Good info. Thanks Andrew!
-- Frank W. Zammetti Founder and Chief Software Architect Omnytex Technologies http://www.omnytex.com
Andrew Hill wrote:
I wanted to send this link along on Friday as well, but didnt have time to find it as I was trying to get home early. (Fat chance. Still ended up taking over an hour to hail a taxi so I didnt get home till after midnight. Ahhh the joys of working in the IT industry, but I digress...)
Internet Explorer will try and be smart when you link to a file and whether it tries to show the file inline or prompt you to download it deoends not just on the response headers you send but also on the content of the file itself as IE will sniff whats being sent back to see if it can recognise it.
http://msdn.microsoft.com/workshop/networking/moniker/overview/appendix_a.asp
http://support.microsoft.com/kb/q260519/
You probably wont have to worry about all this too much as generally things will work they way you want them to, but it can be useful to know what IE is actually doing when you click the download link.

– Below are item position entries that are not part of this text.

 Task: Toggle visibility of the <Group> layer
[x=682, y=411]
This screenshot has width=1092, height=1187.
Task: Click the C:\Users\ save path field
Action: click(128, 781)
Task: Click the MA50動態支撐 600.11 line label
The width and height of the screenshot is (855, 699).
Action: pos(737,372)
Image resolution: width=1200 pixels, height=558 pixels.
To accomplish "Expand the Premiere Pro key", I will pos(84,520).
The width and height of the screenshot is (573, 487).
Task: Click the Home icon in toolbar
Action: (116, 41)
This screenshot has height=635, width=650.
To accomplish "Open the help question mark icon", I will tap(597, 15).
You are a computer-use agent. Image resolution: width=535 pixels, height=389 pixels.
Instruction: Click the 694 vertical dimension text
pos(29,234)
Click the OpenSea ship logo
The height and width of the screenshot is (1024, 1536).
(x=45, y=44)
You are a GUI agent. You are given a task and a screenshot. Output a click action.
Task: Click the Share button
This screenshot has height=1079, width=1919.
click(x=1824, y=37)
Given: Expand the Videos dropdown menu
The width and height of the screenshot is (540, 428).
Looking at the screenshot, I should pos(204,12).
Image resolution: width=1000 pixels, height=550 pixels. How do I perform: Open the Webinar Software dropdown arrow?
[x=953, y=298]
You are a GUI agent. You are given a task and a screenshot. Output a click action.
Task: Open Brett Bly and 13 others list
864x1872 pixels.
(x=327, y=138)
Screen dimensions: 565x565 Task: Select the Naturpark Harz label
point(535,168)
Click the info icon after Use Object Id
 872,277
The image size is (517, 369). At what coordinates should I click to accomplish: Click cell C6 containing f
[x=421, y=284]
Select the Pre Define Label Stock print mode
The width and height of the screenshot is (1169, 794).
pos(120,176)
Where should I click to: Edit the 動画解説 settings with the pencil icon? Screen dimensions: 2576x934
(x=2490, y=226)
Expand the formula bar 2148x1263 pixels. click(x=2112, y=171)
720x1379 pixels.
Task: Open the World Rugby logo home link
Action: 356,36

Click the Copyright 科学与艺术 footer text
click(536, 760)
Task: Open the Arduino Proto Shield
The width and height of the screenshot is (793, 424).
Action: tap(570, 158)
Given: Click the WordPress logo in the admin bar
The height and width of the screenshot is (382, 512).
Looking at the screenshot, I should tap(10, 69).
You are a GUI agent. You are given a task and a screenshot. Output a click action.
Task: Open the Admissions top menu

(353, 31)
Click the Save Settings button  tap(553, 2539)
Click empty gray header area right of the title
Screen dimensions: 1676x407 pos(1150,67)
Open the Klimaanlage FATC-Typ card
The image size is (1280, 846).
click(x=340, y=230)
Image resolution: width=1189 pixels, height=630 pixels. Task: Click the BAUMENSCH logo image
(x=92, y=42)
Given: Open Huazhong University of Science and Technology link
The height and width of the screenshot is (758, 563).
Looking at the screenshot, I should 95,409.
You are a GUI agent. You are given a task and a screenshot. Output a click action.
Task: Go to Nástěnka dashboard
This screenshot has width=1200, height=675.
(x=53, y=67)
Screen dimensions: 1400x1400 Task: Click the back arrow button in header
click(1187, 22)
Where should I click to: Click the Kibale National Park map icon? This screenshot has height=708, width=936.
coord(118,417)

If I recall correctly, mozilla based browsers dont try to do anything overly tricky like this, .. but dont quote me on that. ;-)
Frank W. Zammetti wrote:
What he said :)
It comes down to the browser recognizing what the server sends back as the result of clicking a link or submitting a form. Normally, it recognizes it as an HTML page and displays it (overwriting what's already in the browser obviously).
In the case of downloading a file though, it can tell it's a file of some other type, and will either pass it along to a plug-in for display, or ask the user what to do with it.